Вот за это, по Кемпферу, и казнили казацких послов. Странное развитие событий: сам Кемпфер пишет, что казаки «вели себя так хорошо в Реште» — зачем тогда им в Ферабаде грабёж и побоище учинять?

А у Шардена вообще никто никаких послов не казнил:

«В то время как в Испагани спорили, считать ли их [казаков] друзьями или врагами, и их депутаты возвратились, они продолжали грабить все приморские местности Персии со стороны Востока, говоря персам для их большего обмана прекрасные слова и уверяя их, что их уполномочили дать им очень выгодные условия. Для этого они покинули Саве и, направляясь всё время к самым восточным провинциям по Каспийскому морю, достигли Фарабата, столицы Мазендерана. Там они высадились под видом купцов, пришли на рынки, входили в лавки как люди, мало понимающие в торговле, но имеющие в то же время нечто для продажи и покупки; они давали золотые дукаты за пять “шаги”, что составляет 25 су на наши деньги, продавали английское сукно за четыре “абаза”, равных стольким же франкам, за “гресс” — персидский аршин. Персы за пять дней, когда это происходило, оказали казакам тысячу ласк, потому что с ними удивительно удачно можно было сводить счёты, и считали их простофилями, которых привело к ним их счастье; но на шестой день эти плуты, продолжая свои проделки до условленного ими между собою часа, чтобы не навлекать подозрений, пока их соберётся в городе достаточное количество, расходятся по разным частям города, затем берутся за оружие, убивают всех, кто им встречается, грабят все дома, и, после того как они убили более 500 человек, нагруженные добычей, возвращаются на свои корабли и, как и в первый раз, отплывают на середину моря, где их не видно с земли».

И опять какая-то ерунда выходит. Как так: «продолжали грабить все приморские местности» и при этом говорили персам «прекрасные слова»? Какие люди, будь они персы или не персы, не поймут при грабеже, что их ограбили, какими бы «прекрасными словами» это ни сопровождалось? Или Шарден имеет в виду более тонкую форму отъёма чужой собственности — мошенничество? Брали добро якобы в кредит, уверяя, что останутся тут жить, разбогатеют и вернут? С хитрых казаков бы сталось.

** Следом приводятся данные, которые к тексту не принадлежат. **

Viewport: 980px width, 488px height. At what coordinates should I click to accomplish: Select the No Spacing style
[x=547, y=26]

Стрейс также описывает разграбление казаками некоего города — историки относят это к Фарабаду:

«Жители одного персидского городка, услышав о его [Разина] появлении, переселились из своих домов на находившуюся поблизости гору, где считали себя в безопасности. Но он велел передать им, чтобы они его не боялись и без робости вернулись обратно, что он пришёл не с тем, чтобы причинить насилие и быть им в тягость, но только для того, чтобы купить за деньги всё необходимое. Горожане поверили его словам и спустились с горы в город, и каждый открыл свою лавку или мелочную торговлю. Стенька со своими казаками покупал всевозможные товары и хорошо расплачивался; но дал своим приверженцам указание, что когда он пройдётся по рынку, надев на новый лад шапку, они могут напасть на бедных людей. Так и случилось, и все жители самым плачевным образом были лишены жизни».

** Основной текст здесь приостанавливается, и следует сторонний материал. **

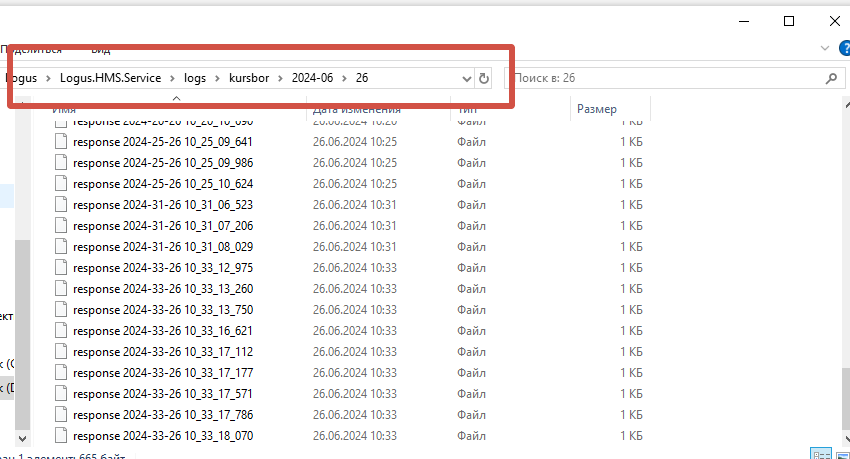Open the Вид ribbon tab
This screenshot has width=850, height=459.
point(100,49)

В. М. Шукшин: «В Фарабате, у персов, договорились между собой распотрошить город: сперва казаки начнут торговать с персами, потом, в подходящий момент, Степан повернёт на голове шапку... Торговлишка шла, казаки посматривали на атамана... Подходящий момент давно наступил — персы успокоились, перестали бояться. Степан медлил. Он с болью не хотел резни, знал, что они потом сами содрогнутся от вида крови, которая прольётся... Но ждали, что он повернёт шапку. Он повернул».

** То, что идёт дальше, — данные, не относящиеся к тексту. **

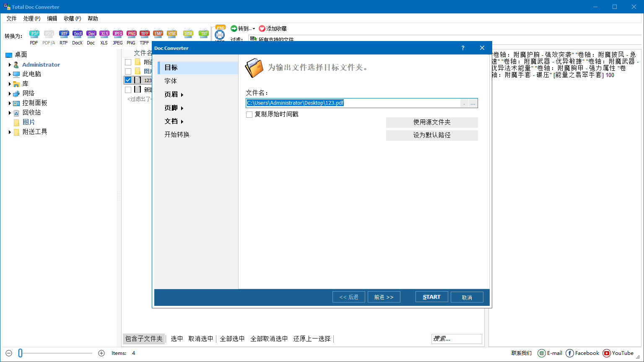
Task: Select the HTML conversion format icon
Action: [x=172, y=34]
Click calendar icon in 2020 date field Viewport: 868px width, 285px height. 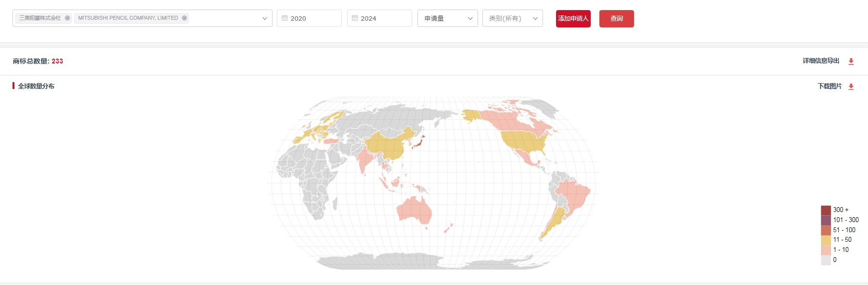tap(285, 18)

И всё-таки непонятно, зачем казакам надо было перебить жителей Ферабада, да ещё и «всех», как утверждает Стрейс. Ограбить их можно было и без этого. Кстати, в приговоре Разину и в серьёзных русских источниках вообще не упоминаются массовые убийства в Персии — конечно, персы не свои и убивать их не преступление — но, с другой стороны, сохранились документы, где персидские купцы просят возмещения убытков, а о массовой резне ни слова. Очень странно также, что после таких ужасных деяний казаки не поехали быстро домой с награбленным добром, а ещё несколько месяцев болтались близ берегов Персии — не могли же они думать, что им сойдёт с рук столько убийств? Стрейсу веры вообще не очень много, он, например, пишет, что Разин «таким образом и способом хозяйничал во многих других местах, а также на индийской границе». Больше об индийской границе не упоминает ни один источник. Хотя теоретически нельзя исключить и этого. Логинов в романе придумал, что казаки разграбили даже столицу, Исфахан, чего никак не могло быть: он находился далеко и был защищён многочисленной и закалённой в боях гвардией шахсевенов — «преданных шаху».

Костомаров о событиях в Ферабаде: «В городе были христиане, поселённые там из пленников шахом Аббасом. Они кричали козакам: Христос! Христос! И козаки щадили их, не трогали их имущества». А. Н. Сахаров: «К вечеру город был разгромлен и разграблен до основания. Но бедноту Разин строго-настрого наказал не трогать, не грабить и в ясырь не волочь». Ну как же, он же такой сознательный...

Далее последовало разграбление Астрабада (современный Горган) — тут сходятся все русские и иностранные источники. Из сводки 1670 года, ссылка на показания астраханского жителя: «Слышал он от кизилбаш, что воровские казаки Стенька Разин со товарыщи многие шаховы городы и уезды и потешные его дворы, которые блиско моря, пограбили и жгли, и Фарабат и Астрабат городы вырубили и выжгли, и многих людей мужеска и женска полу в полон поймали».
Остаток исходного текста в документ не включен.